Chapter Two - Birth of the Swoosh

Section 3 of 17


CHAPTER TWO

Birth of the Swoosh


THEY NEEDED A name. They needed it fast.

The lawyers were circling, the Onitsuka fallout was getting ugly, and Phil Knight had a shipment of new shoes coming in that couldn’t legally carry the old Blue Ribbon name.

The problem? Nobody could agree on what to call the new company.

Knight hated making decisions like this. He was a numbers guy, not a branding visionary. He wanted to call it Dimension Six, a name that sounds like a B-tier sci-fi flick and somehow even less athletic.

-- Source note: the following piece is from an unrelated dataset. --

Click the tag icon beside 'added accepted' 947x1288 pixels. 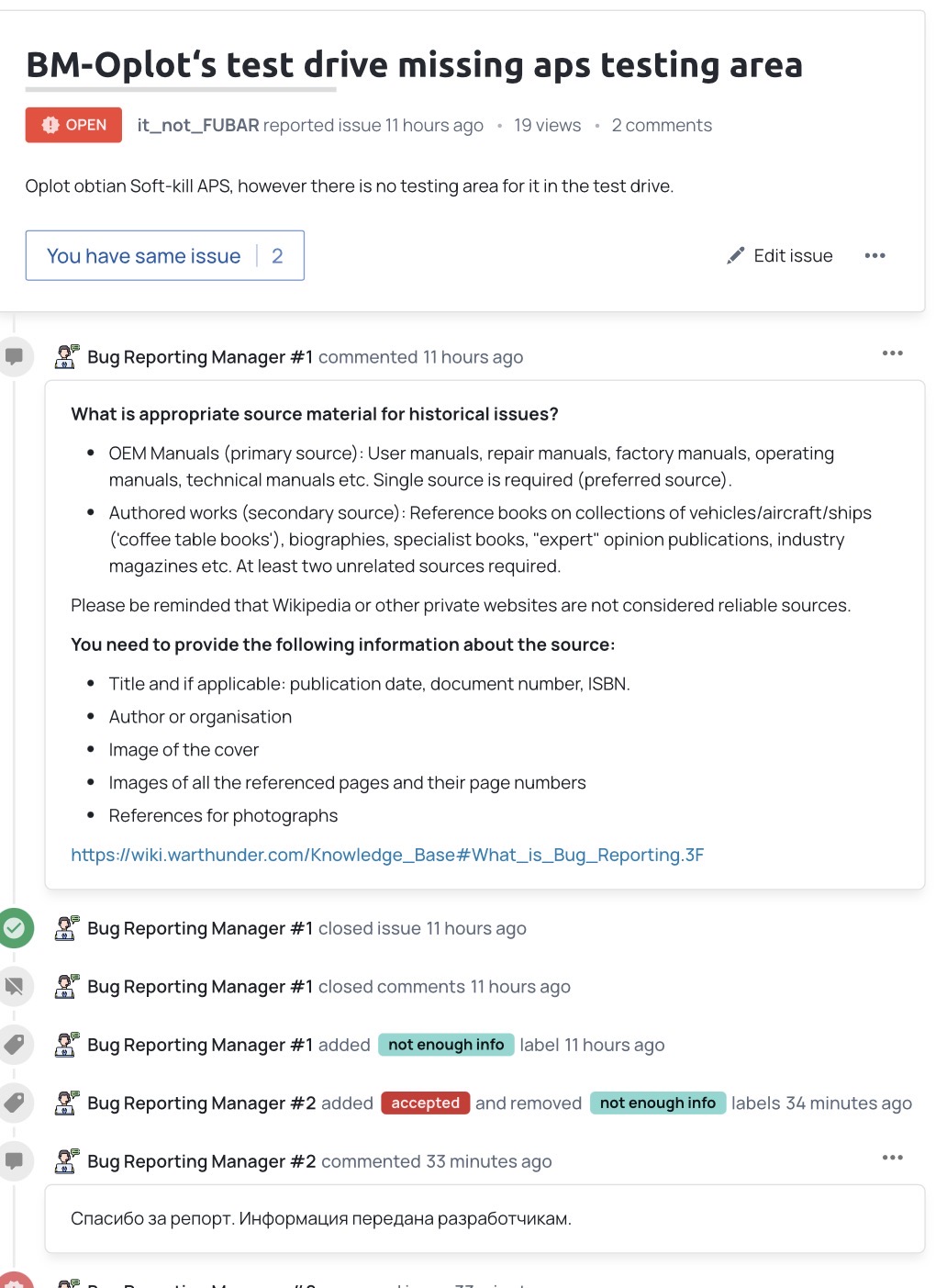(15, 1103)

His colleagues hated it immediately.

Jeff Johnson, the first full-time employee, called in from the East Coast with an idea: Nike. It came to him in a dream. Literally. He said the name came to him while sleeping. The Greek goddess of victory. Short, punchy, and symbolic.

Knight wasn’t sold. He didn’t love it. But he didn’t have anything better. So, with the deadline hours away, he sighed and said the most reluctant “yes” in branding history. Something along the lines of “Yeah, I guess that'll work.”

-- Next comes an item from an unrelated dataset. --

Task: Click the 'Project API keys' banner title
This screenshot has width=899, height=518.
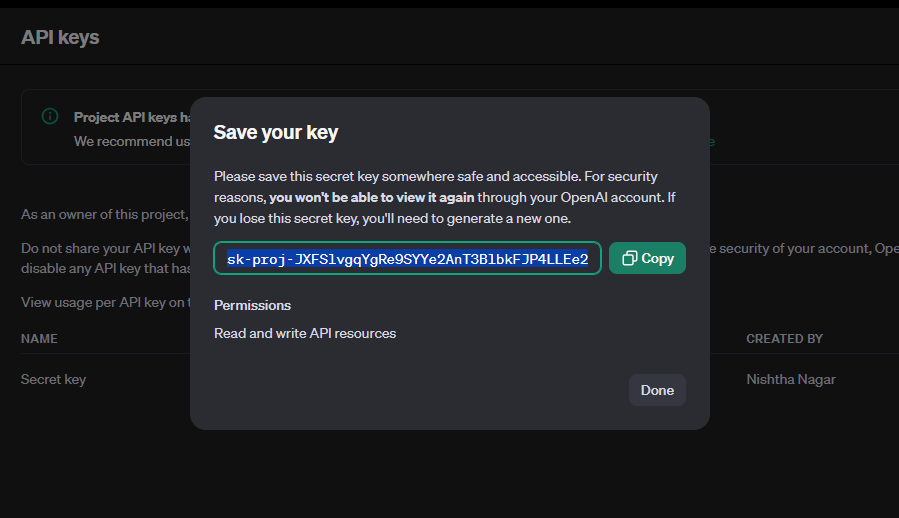Action: 132,117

The logo wasn’t much different.

Carolyn Davidson was a graphic design student at Portland State. Knight had met her on campus and hired her to make some slides for a class. When the new company needed a logo, he tossed the job her way. He gave her $35 and vague instructions.

It needed to be simple. It needed to look fast. And it had to fit on a shoe.

She came back with a few options. One of them was a curved checkmark-looking thing. A single scribble that implied speed, flight, and motion.

Knight’s reaction? “I don’t love it... but maybe it’ll grow on me.”

It did.

The swoosh didn’t scream. It whispered. It didn’t tell you what to think. It let you feel it. And it was flexible. It could stretch, bend, shrink, or float. It could live on shoes, shirts, posters, contracts, and hearts.

Davidson didn’t get stock. Not at first. Years later, they gave her a gold ring with a diamond swoosh and some shares. But in that moment, she was just a student who designed the most iconic logo in modern capitalism for thirty-five bucks.

So now they had a name.

And a logo.

The only thing left was to prove they could run with it.